- [Extracted text]:
▼
Why you should not always go for antidepressants

People have different perceptions when it comes to defining ‘depression’. For quite some time now, majority of Tanzanians haven’t acknowledged depression as a serious condition.

Statistics reveal that a lot of youth have died in silence by committing suicide; the very underlying major factor remains to be depression. Close to 800,000 people die due to suicide every year, globally, according to reports from World Health Organisation (WHO). Suicide is the second leading cause of death in 15-29-year-olds. However, my long time concern is how to help people with depression in managing the condition. As a matter of fact, depression comes from variety of factors and how to control it remains different for each.

Pills aren’t the answer

For the longest of time we have preferred different categories of antidepressants as the first and best way to manage depression to our patients, regardless of the different causes of depression. This has eventually turned our people, especially the victims of depression to be more dependent on just antidepressants to seek for relief.

But the big question to both patients and healthcare providers is: “Are the antidepressants always an answer to depression? Are people well aware of antidepressants dependency? Do they really know that there is such a thing called antidepressants addiction?”
▲
- [Material provided]:
▼
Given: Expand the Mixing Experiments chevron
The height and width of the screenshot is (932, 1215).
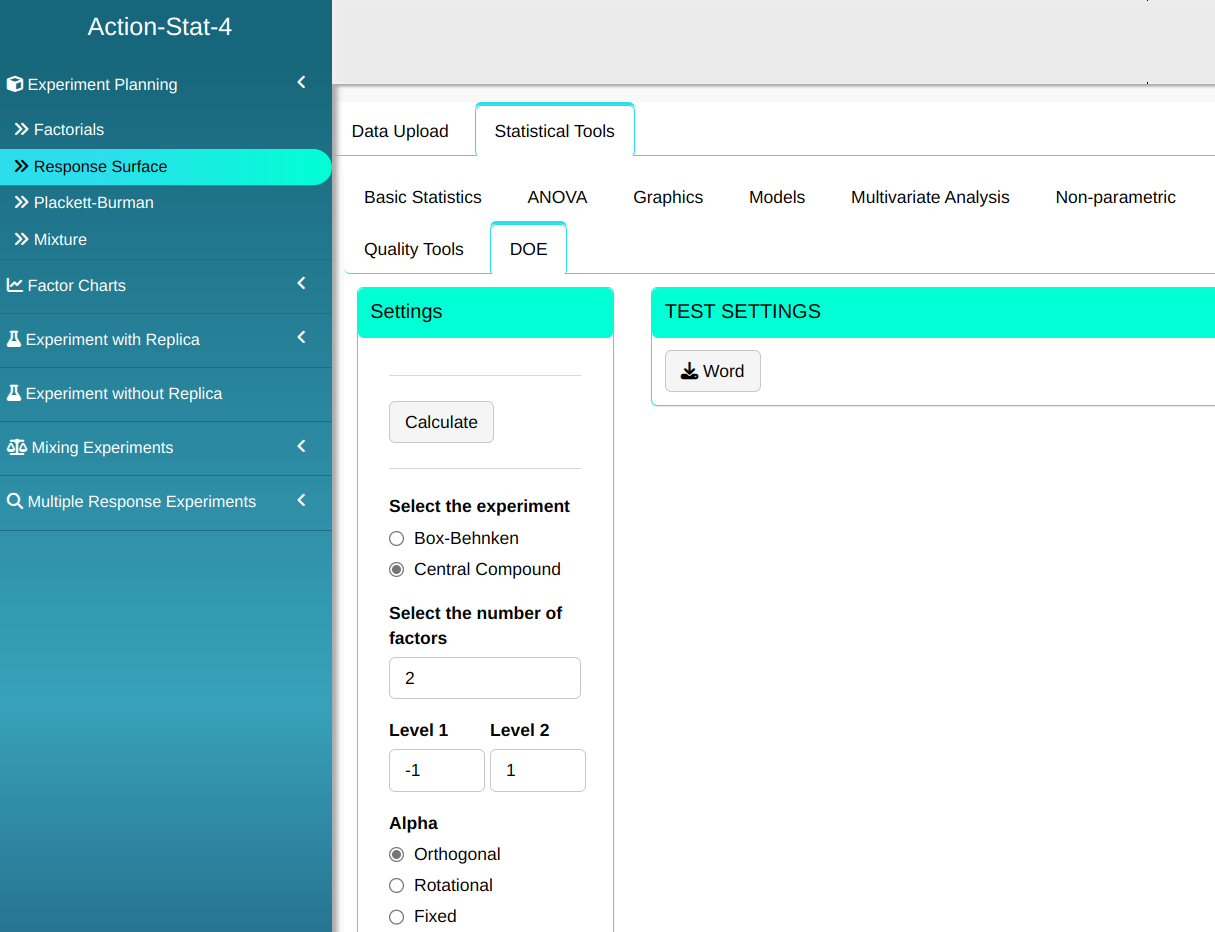Looking at the screenshot, I should tap(301, 446).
▲
- [About this exercise]: In the article on antidepressants and depression, about how many people die by suicide globally each year, according to WHO reports?

- [Answer to the problem]: Close to 800,000 people.